Entrando al arca de Noe, Jan Brueghel el viejo, 1613
La torre de Babel Pieter Brueghel el viejo 1563
El sacrificio de Isaac, Caravaggio 1603
Esas hermosas reproducciones que acompañaban nuestras lecturas; porque la Biblia no la leía solo para mí, leía para mi abuela Julia Abreu. Así fue como esas lecturas se convirtieron en mi introducción a la lectura profunda, y al amor por los grandes maestros de la pintura. Trataré de aligerar la emoción que provocan estos recuerdos, para intentar colegir unas líneas que ilustren el inicio de mi relación con la lectura, y sus protagonistas.En la década de los Noventa, mi madre trabajaba
bastante para darnos de comer, y vestir, y a favor de la educación dominicana
en general, y de la zona de la ciudad donde residíamos en particular.

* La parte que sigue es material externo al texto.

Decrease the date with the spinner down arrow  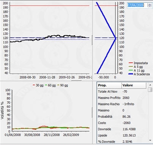(150, 6)
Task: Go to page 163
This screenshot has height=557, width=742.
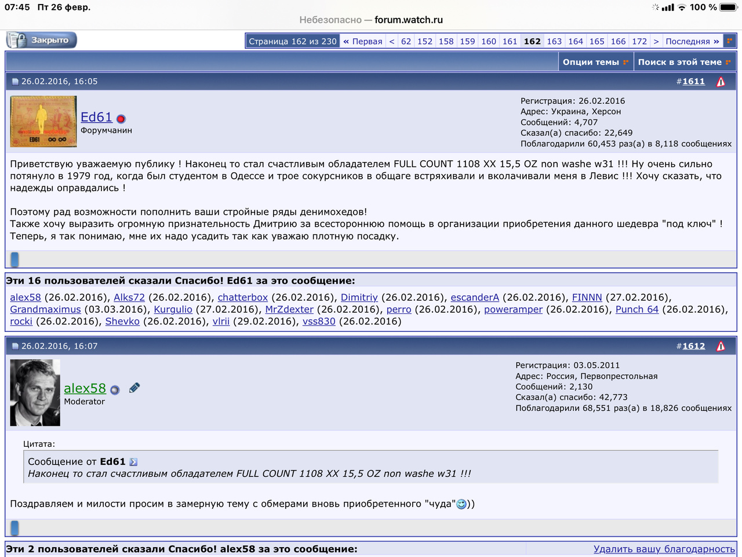Action: tap(554, 41)
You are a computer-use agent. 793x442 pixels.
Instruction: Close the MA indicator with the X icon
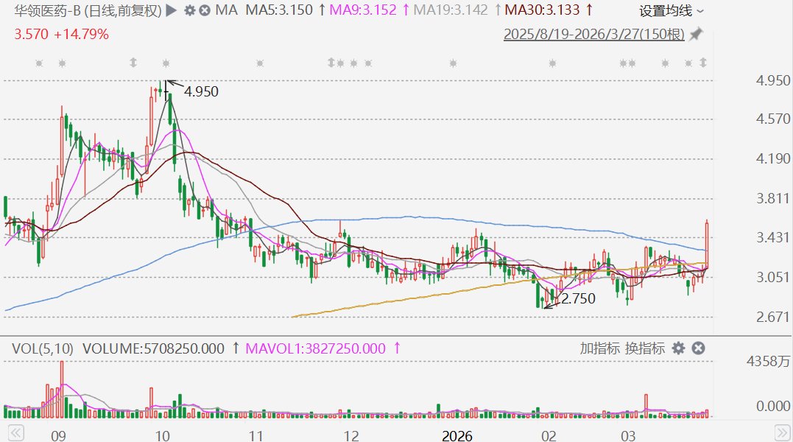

Era
costumbre que durante su horario vespertino de trabajo me quedase al cuidado de
mi abuela, yo disfrutaba inmensamente esas tardes de quietud, cuando toda la
calle parecía haberse ido a trabajar, y se podía escuchar atentamente el trinar
de las aves que pululaban en nuestro cielo tropical.

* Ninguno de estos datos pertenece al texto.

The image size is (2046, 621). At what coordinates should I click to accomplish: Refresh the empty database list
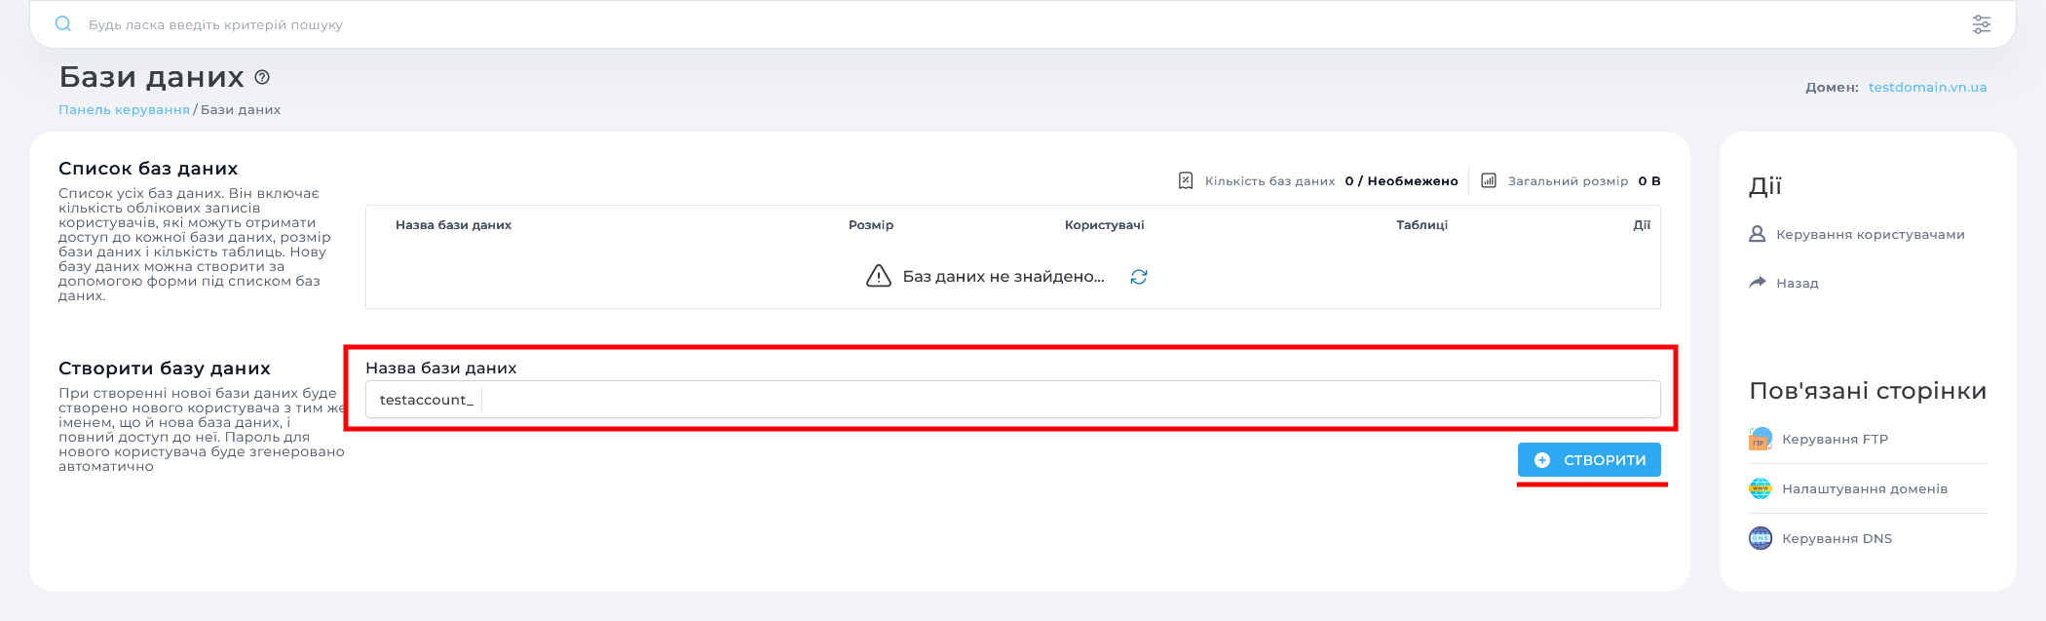pos(1138,277)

La Villa Olímpica se mantiene muy parecida a como era en los Noventa
Mi abuela Julia era hija de españoles. Nació en la
segunda década del siglo veinte en un pueblo de la cordillera central del Cibao
que hoy se encuentra en el fondo de un embalse, en esa zona donde la tierra es
fértil y la vida es dura fue donde los hijos de muchos inmigrantes aprendieron
a ser dominicanos antes de que la República terminara o intentara terminar de
decidir qué quería ser.
Ella no sabía leer. Eso no era una vergüenza en su mundo ni en su época: era simplemente la condición de la mayoría de los campesinos dominicanos que nacieron en la primera mitad del siglo veinte, cuando la escuela era un privilegio de la geografía y del apellido, dones negados a mi abuela. Julia Abreu poseía otras cosas: una memoria prodigiosa, un criterio afilado, y la capacidad de escuchar con una atención que muy pocos lectores profesionales logran sostener.
En 1950, punto álgido de la era de Trujillo, llegó
a la capital con mi madre Carmen, un infante, y mi tío Marcelino, un
adolescente animoso dispuesto siempre al trabajo, y la risa. Llegó como
llegaban entonces los que llegaban desde el campo: sin más equipaje que lo
necesario y sin ninguna garantía de lo que encontrarían. Trabajó como pollera,
vendedora de carne fresca de pollos, y en ocasiones de guineas, aves a los que
les tocaba desangrar sin miramientos, en las tardes se dedicaba a lavar ropa,
que secaba en el techo de su humilde vivienda alquilada. En esa economía
informal que sostenía a una parte invisible de la ciudad mientras la otra parte
construía monumentos y organizaba desfiles; ella solo se destacaba por su
integridad.
Años después, Joaquín Balaguer le entregó
personalmente las llaves de un apartamento en la Villa Olímpica. El complejo
había sido construido en Santo Domingo Este para alojar a los atletas de los
XII Juegos Centroamericanos y del Caribe de 1974: bloques de edificios de
varios pisos, uniformes en su arquitectura funcional, con pasillos largos y
balcones que daban hacia la calle o hacia el patio interior. Una vez terminados
los juegos, el Estado los convirtió en vivienda popular. Para familias como la
de mi abuela, representaban algo que el campo nunca había podido darles: una
dirección fija, una puerta con llave, un pedazo de ciudad que les pertenecía.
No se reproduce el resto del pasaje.